▶ Data shown
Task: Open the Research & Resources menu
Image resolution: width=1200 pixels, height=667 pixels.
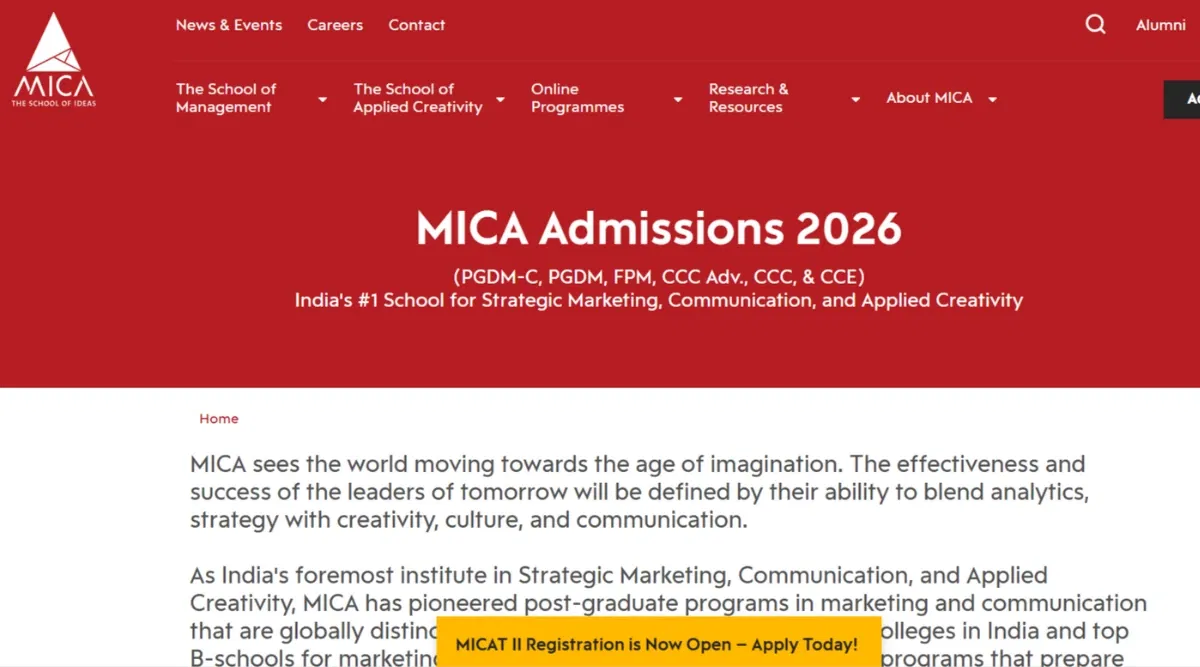Action: click(x=748, y=98)
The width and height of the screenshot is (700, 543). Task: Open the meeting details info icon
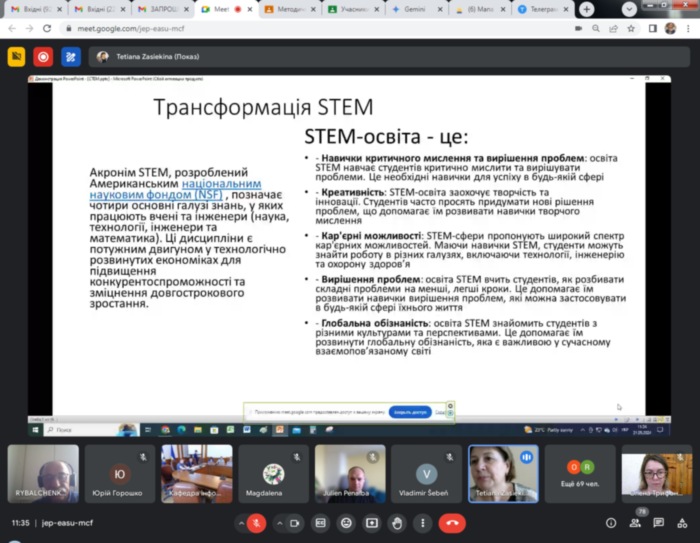(x=611, y=522)
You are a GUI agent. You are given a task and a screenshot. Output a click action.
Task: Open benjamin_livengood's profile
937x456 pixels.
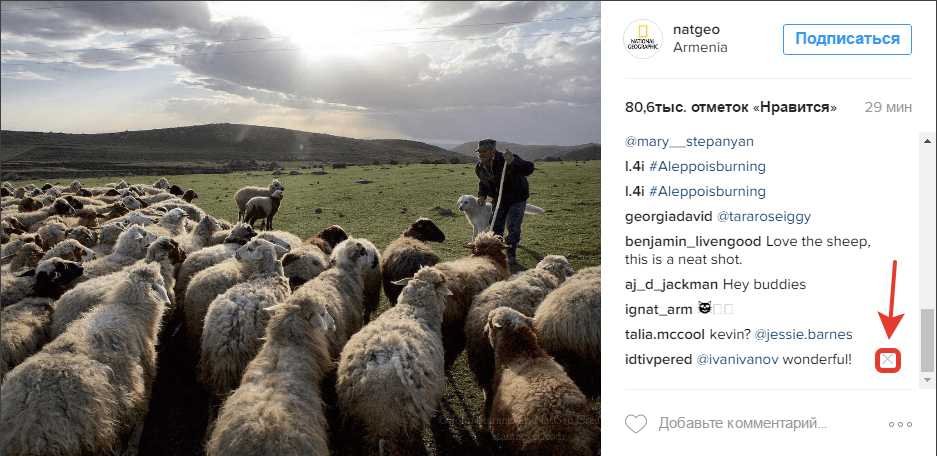point(693,241)
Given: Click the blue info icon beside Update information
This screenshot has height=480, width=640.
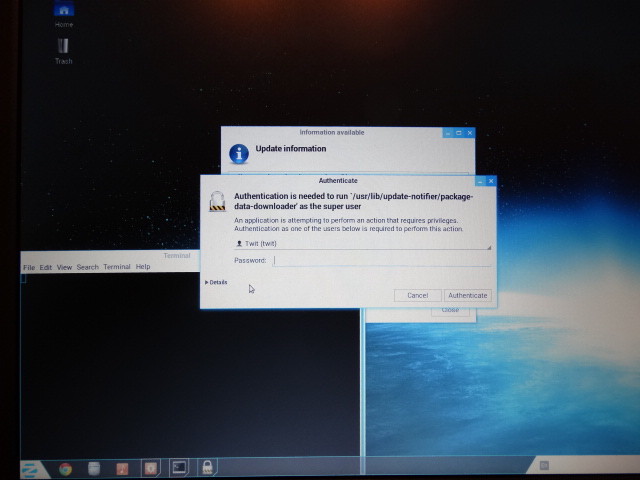Looking at the screenshot, I should click(239, 153).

▶ What is asked
Copy the data above word for word, omitting the pictures.

▶ Reply
Task: Open the Research & Resources menu
Image resolution: width=1200 pixels, height=667 pixels.
Action: click(x=748, y=98)
The width and height of the screenshot is (700, 543). Task: Open the meeting details info icon
(x=611, y=522)
You are a GUI agent. You are given a task and a screenshot. Output a click action.
Task: Open benjamin_livengood's profile
937x456 pixels.
point(693,241)
Given: Click the blue info icon beside Update information
This screenshot has height=480, width=640.
Looking at the screenshot, I should click(239, 153).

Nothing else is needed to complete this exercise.